• [Your instructions]:
Please restate, exactly as they appear, only the lines from the one that contains "Given: Click the search magnifier icon button" to the final line of the entries, with no pictures.

(Stored data)

┄┄┄┄┄┄┄┄┄┄┄┄┄┄┄┄┄┄┄┄

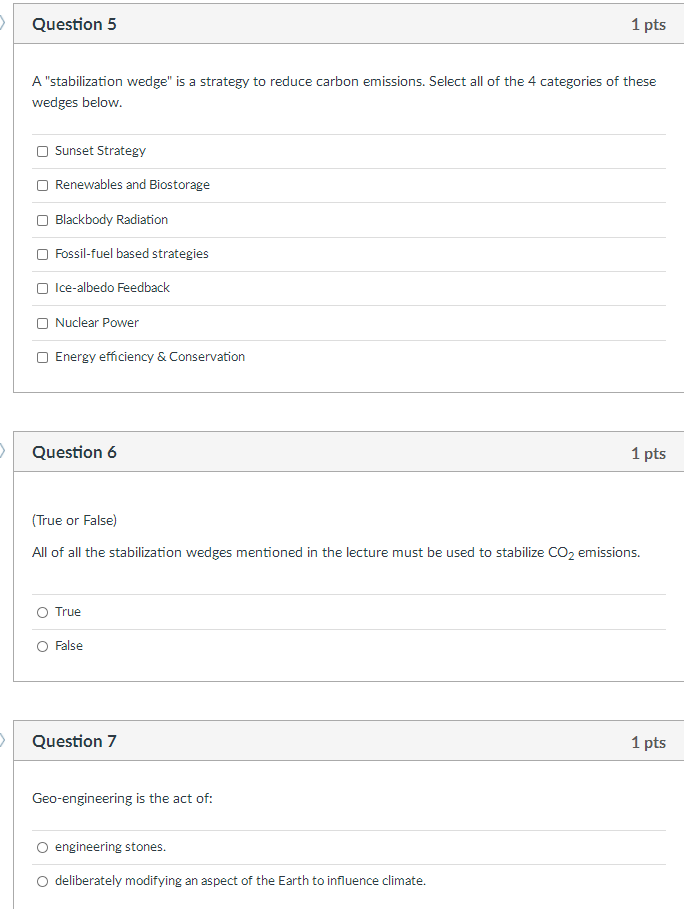Flag Question 6 with the side marker icon
The width and height of the screenshot is (684, 909).
[2, 450]
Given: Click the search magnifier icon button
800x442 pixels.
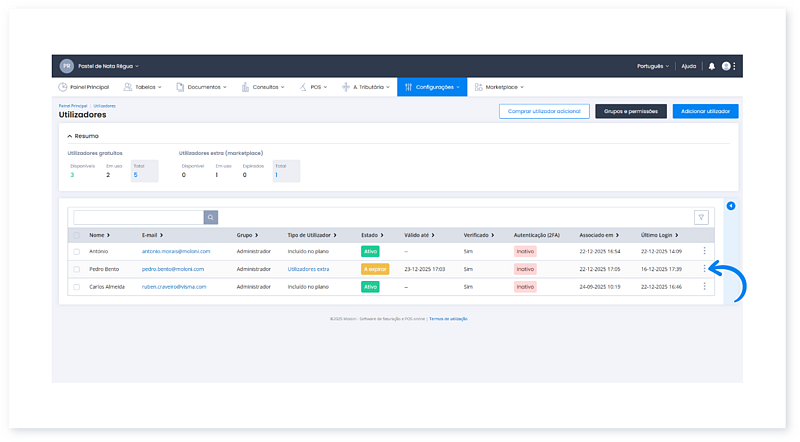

┄┄┄┄┄┄┄┄┄┄┄┄┄┄┄┄┄┄┄┄

• [Answer to this exercise]:
Given: Click the search magnifier icon button
800x442 pixels.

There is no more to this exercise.